*Directions:*
[1] In the hemagglutinin abstract, how many trimers make up each rosette of HA?
[2] List every technique the hemagglutinin abstract names as used to study the conformational and thermal stability of HA purified from influenza strain X31.

Acid-induced Conformational Changes in Hemagglutinin from Influenza Virus
Ginsburg, Ann   
National Heart, Lung, and Blood Institute, United States

Hemagglutinin (HA) is a major surface membrane glycoprotein responsible for the binding of influenza virus to sialic acid-containing receptors in target cells. Fusogenic activity is triggered by a pH-dependent conformational change of HA in the acidic milieu of the endosomes. HA is a trimeric protein (Mr 195,600) comprising an ectodomain of identical subunits, each of which contains two polypeptides (HA1 and HA2) linked by a disulfide bond. The conformational and thermal stability of HA purified from influenza strain X31 has been investigated by differential scanning calorimetry (DSC), circular dichroism (CD), fluorescence, and ultracentrifugation. HA was found to have a rosette structure with 6 trimers/rosette (31 S) at pH 7.4 to 5.4 in a mixed buffer containing 50 mM phosphate-50 mM acetate with 100 mM NaCl and 1 mM EDTA. Below pH 5.4, HA preparations were heterogeneous and unstable, and intact influenza virus was found also to be rapidly inactivated at pH < 5.4 by Blumenthal et al. in separate studies. The DSC profiles of HA at pH 7.4 +- 1 % octylglucoside showed three domains with Tm = 66 +- 1 C and overall [Delta H] = 1000 +- 100 kcal/mol even though HA was dissociated to trimers (9.4 S) in the presence of the detergent. This indicates that intermolecular interactions between trimers in the rosette structure contribute little to the thermal unfolding parameters. As the pH was decreased from pH 7.4 to 5.4, the Tm and enthalpic values for thermal unfolding decreased from ca 66.5 to 46.7 deg C and from ca 900 to 230 kcal/mol, respectively. The acid-induced destabilization corresponded to tertiary structure loss, as measured by near UV CD and intrinsic tryptophanyl residue fluorescence. Interestingly, temperature-dependent far UV CD measurements indicated that HA secondary structure was actually stabilized (66 to ca 90 deg C) as the protein was acidified (pH 7 to 5). The proton-induced destabilization of tertiary structure and apparent stabilization of secondary structure are novel features of HA.

*Dataset section:*
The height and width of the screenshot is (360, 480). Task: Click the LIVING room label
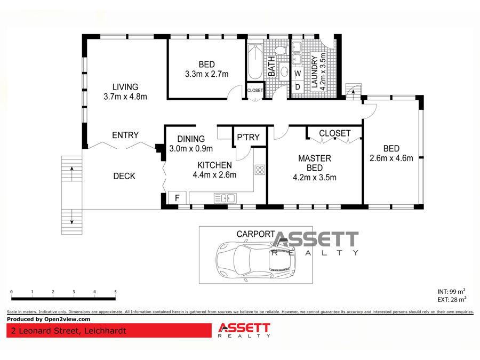pyautogui.click(x=125, y=87)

*Responses:*
[1] Six trimers per rosette.

[2] Differential scanning calorimetry (DSC), circular dichroism (CD), fluorescence, and ultracentrifugation.